[[ Stored data open ]]

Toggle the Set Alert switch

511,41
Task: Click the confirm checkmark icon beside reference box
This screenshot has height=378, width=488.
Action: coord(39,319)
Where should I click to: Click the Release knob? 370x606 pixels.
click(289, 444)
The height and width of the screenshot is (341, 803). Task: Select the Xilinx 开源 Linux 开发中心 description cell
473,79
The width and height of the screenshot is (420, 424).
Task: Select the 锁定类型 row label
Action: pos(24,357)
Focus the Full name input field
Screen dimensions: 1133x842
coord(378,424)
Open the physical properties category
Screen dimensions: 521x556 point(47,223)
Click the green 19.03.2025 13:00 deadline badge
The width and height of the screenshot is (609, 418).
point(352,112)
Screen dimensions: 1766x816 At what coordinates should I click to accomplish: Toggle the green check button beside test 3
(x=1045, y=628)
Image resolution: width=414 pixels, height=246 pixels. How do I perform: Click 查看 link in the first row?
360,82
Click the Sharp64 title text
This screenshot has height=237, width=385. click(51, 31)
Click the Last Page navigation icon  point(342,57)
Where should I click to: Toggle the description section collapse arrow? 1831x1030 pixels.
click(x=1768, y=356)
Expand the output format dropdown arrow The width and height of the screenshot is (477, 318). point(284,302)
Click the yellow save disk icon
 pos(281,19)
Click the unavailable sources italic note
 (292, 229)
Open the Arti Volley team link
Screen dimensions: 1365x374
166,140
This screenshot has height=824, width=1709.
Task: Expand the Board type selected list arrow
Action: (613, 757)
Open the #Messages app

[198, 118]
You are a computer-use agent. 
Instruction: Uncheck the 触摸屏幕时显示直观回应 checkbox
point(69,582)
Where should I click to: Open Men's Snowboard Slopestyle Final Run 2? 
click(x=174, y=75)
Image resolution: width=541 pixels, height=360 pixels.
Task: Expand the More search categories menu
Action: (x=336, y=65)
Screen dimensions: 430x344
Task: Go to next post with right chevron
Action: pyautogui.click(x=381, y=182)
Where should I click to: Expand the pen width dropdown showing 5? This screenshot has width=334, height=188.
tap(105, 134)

[[ Stored data closed ]]

Please repeat the whole listing above, keeping every line exactly as it reads.

Toggle the Set Alert switch

511,41
Task: Click the confirm checkmark icon beside reference box
This screenshot has height=378, width=488.
Action: coord(39,319)
Where should I click to: Click the Release knob? 370x606 pixels.
click(289, 444)
The height and width of the screenshot is (341, 803). Task: Select the Xilinx 开源 Linux 开发中心 description cell
473,79
The width and height of the screenshot is (420, 424).
Task: Select the 锁定类型 row label
Action: pos(24,357)
Focus the Full name input field
Screen dimensions: 1133x842
coord(378,424)
Open the physical properties category
Screen dimensions: 521x556 point(47,223)
Click the green 19.03.2025 13:00 deadline badge
The width and height of the screenshot is (609, 418).
point(352,112)
Screen dimensions: 1766x816 At what coordinates should I click to accomplish: Toggle the green check button beside test 3
(x=1045, y=628)
Image resolution: width=414 pixels, height=246 pixels. How do I perform: Click 查看 link in the first row?
360,82
Click the Sharp64 title text
This screenshot has height=237, width=385. click(51, 31)
Click the Last Page navigation icon  point(342,57)
Where should I click to: Toggle the description section collapse arrow? 1831x1030 pixels.
click(x=1768, y=356)
Expand the output format dropdown arrow The width and height of the screenshot is (477, 318). point(284,302)
Click the yellow save disk icon
 pos(281,19)
Click the unavailable sources italic note
 (292, 229)
Open the Arti Volley team link
Screen dimensions: 1365x374
166,140
This screenshot has height=824, width=1709.
Task: Expand the Board type selected list arrow
Action: (613, 757)
Open the #Messages app

[198, 118]
You are a computer-use agent. 
Instruction: Uncheck the 触摸屏幕时显示直观回应 checkbox
point(69,582)
Where should I click to: Open Men's Snowboard Slopestyle Final Run 2? 
click(x=174, y=75)
Image resolution: width=541 pixels, height=360 pixels.
Task: Expand the More search categories menu
Action: (x=336, y=65)
Screen dimensions: 430x344
Task: Go to next post with right chevron
Action: pyautogui.click(x=381, y=182)
Where should I click to: Expand the pen width dropdown showing 5? This screenshot has width=334, height=188.
tap(105, 134)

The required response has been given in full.